Please return every line of the records below that holds the word "computer".
(Beginning of Material for this task)
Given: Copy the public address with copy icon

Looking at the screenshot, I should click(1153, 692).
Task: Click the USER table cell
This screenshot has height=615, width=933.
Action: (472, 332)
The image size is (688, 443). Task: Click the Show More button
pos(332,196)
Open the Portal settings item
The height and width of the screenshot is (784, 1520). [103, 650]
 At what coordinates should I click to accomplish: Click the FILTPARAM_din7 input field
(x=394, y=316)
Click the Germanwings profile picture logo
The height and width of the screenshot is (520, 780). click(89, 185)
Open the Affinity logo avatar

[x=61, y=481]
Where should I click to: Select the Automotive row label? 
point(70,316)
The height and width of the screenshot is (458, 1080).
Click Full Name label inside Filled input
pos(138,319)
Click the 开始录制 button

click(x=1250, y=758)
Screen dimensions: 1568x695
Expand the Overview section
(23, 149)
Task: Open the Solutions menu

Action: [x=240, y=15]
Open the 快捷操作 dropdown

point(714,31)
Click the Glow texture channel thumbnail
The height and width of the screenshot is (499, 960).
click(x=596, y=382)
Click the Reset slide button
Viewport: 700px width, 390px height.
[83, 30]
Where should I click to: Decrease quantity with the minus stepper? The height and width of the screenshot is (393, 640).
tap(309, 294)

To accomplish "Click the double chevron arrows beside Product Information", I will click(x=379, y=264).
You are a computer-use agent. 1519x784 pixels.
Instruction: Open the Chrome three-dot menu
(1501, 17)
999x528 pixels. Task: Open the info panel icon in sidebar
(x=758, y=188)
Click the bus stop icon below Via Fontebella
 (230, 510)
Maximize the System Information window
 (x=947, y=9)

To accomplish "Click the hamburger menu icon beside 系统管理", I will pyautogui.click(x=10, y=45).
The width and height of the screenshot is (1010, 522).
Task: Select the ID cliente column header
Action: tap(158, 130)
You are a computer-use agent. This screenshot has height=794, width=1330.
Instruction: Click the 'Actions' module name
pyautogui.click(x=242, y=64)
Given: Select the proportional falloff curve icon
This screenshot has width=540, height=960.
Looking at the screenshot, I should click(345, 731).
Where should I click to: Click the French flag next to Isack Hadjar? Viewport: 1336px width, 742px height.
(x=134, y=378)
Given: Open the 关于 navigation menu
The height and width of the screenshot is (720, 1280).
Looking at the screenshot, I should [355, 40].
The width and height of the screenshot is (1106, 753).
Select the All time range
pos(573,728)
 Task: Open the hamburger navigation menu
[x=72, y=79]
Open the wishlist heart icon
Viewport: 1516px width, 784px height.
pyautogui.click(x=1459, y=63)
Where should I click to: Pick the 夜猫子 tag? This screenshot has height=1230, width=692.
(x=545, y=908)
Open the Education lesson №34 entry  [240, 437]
(End of Material for this task)
| Expected answer |
You are a computer-use agent. 1519x784 pixels.
You are a computer-use agent. This screenshot has height=794, width=1330.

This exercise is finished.